-- BRANO SCELTO --
***
C’è una vera e propria guerra digitale tra Stati Uniti e Cina?
″Esatto. E chi si aggiudica il 5G vince. Perché questa tecnologia è un business anche fisico: le reti vanno costruite. I primi che riescono a sviluppare le reti 5G e a esportarle sono favoriti. Dopo la Corea c’è la Cina, chi sta indietro sono gli Usa. Tutti i problemi tra Stati Uniti e Cina hanno proprio lo sviluppo tecnologico come oggetto del contendere, perché Trump vuole rallentare questa velocità cinese nello sviluppare le reti 5G”.
E così Huawei diventa il casus belli...
“Leader mondiale nelle infrastrutture di rete e secondo produttore al mondo di smartphone – proprio nel 2019 ha superato Apple e tallona ormai Samsung –, Huawei è anche una delle società più importanti al mondo per quanto riguarda il 5G. Non ci sono prove che abbia mai messo delle back door nelle sue reti per spiare governi, ma è una possibilità che esiste. Ovviamente pesa il legame con il governo cinese. Perché è difficile che dica “no” se questo gli chiede i dati raccolti”.
E in Europa?
“In Europa su Huawei, nell’ultimo anno e mezzo, è stata una girandola continua. L’Inghilterra dice forse, la Germania sì, in Italia per adesso la Tim ha detto no. Le pressioni degli Stati Uniti sono fortissime e nonostante Di Maio faccia l’amico dei cinesi in realtà c’è una posizione filoamericana. Cosa succederà? L’Europa è un terreno di battaglia, è la torta che provano a spartirsi Usa e Cina. E sarà l’oggetto del contendere da qui in avanti. Se non c’è una posizione unitaria rischiamo di avere un’Europa a macchia di leopardo, divisa tra chi ha la rete 5G gestita dagli americani e chi dai cinesi. Se l’Unione Europea avesse una posizione autonoma e unitaria sui Big data sarebbe più forte e il problema di chi passa le reti 5G sarebbe irrilevante. La protezione dei dati va garantita in ogni Stato nello stesso modo. Devono esserci delle regole chiare e poi uno può dare tutti i dati che vuole. E invece andiamo proprio nella direzione opposta, ognuno si muove come vuole″.
***
-- DATI DELL'ESERCIZIO --

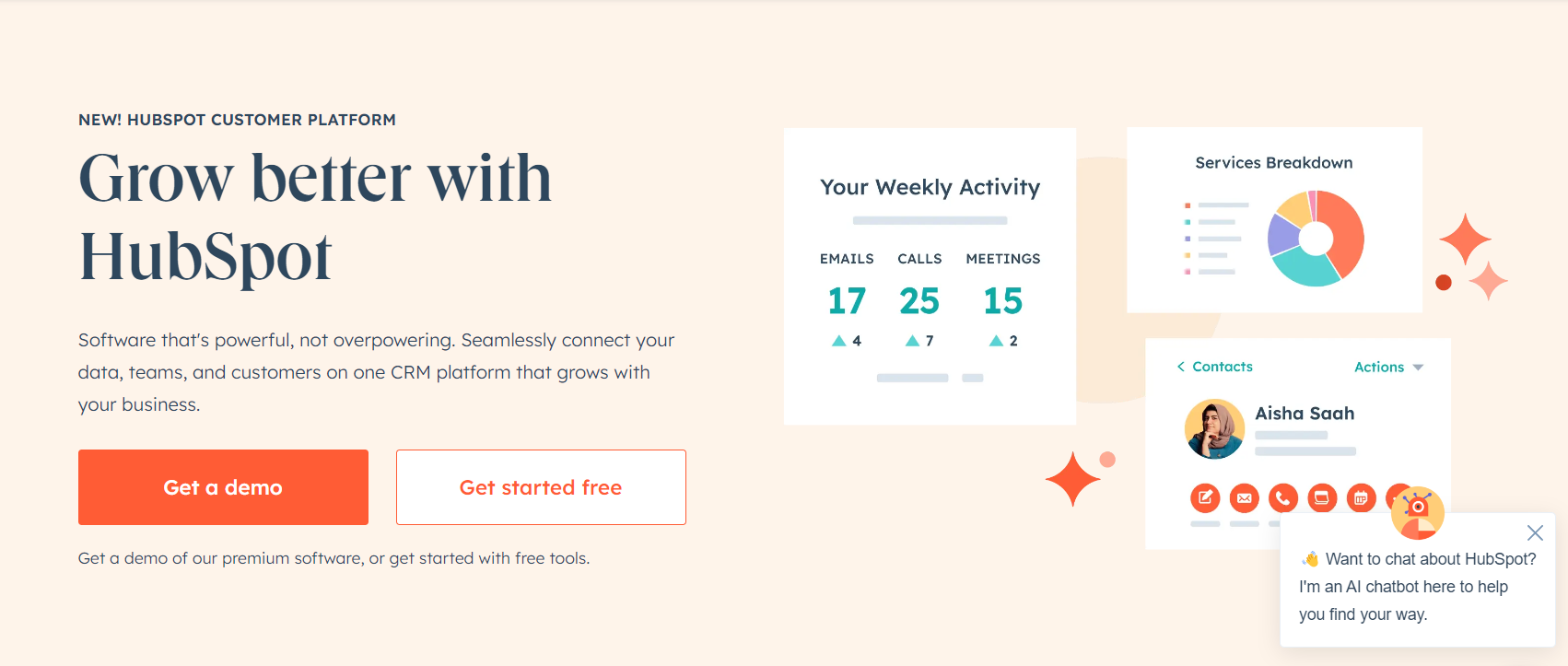Open the calendar meeting icon
This screenshot has height=666, width=1568.
[x=1361, y=497]
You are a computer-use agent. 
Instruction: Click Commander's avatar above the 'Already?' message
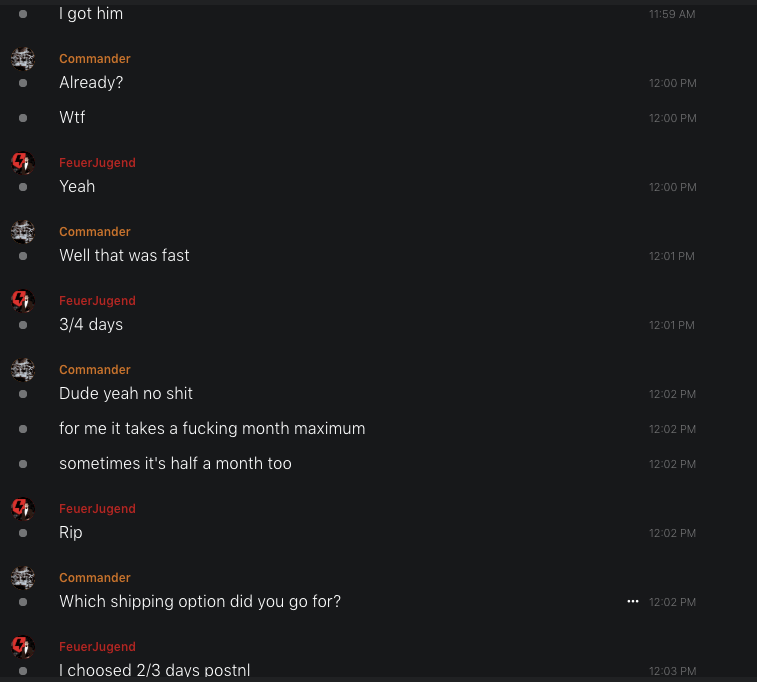[x=23, y=58]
***
-- LAVORO RICHIESTO --
1) Riproduci fedelmente l'intervista sul 5G cominciando da "C’è una vera" e terminando con "il casus belli...".
2) Per favore, porta avanti l'intervista sul 5G a partire dal punto in cui si ferma.

-- RISPOSTE AI COMPITI --
1)
C’è una vera e propria guerra digitale tra Stati Uniti e Cina?
″Esatto. E chi si aggiudica il 5G vince. Perché questa tecnologia è un business anche fisico: le reti vanno costruite. I primi che riescono a sviluppare le reti 5G e a esportarle sono favoriti. Dopo la Corea c’è la Cina, chi sta indietro sono gli Usa. Tutti i problemi tra Stati Uniti e Cina hanno proprio lo sviluppo tecnologico come oggetto del contendere, perché Trump vuole rallentare questa velocità cinese nello sviluppare le reti 5G”.
E così Huawei diventa il casus belli...

2)
Il Covid-19 ha aperto un discorso su dati personali e le app del tracciamento del virus.
“In Cina le applicazioni dei codici salute verranno estesi anche post epidemia. Vogliono incrociare i dati della salute con i crediti sociali per ottenere il cittadino perfetto della città intelligente. Fai una vita sana e ti comporti bene? Allora vuol dire che sei un buon cittadino. Questo comporta anche un nuovo concetto di cittadinanza, il 5G potrebbe creare un nuovo rapporto tra popolazione e potere che potrebbe trovare delle strade fuori dettami costituzionali dei paesi. Un esempio? Se non ti fai tracciare non puoi accedere a certi servizi”.
Per questo è necessario che le regole siano chiare?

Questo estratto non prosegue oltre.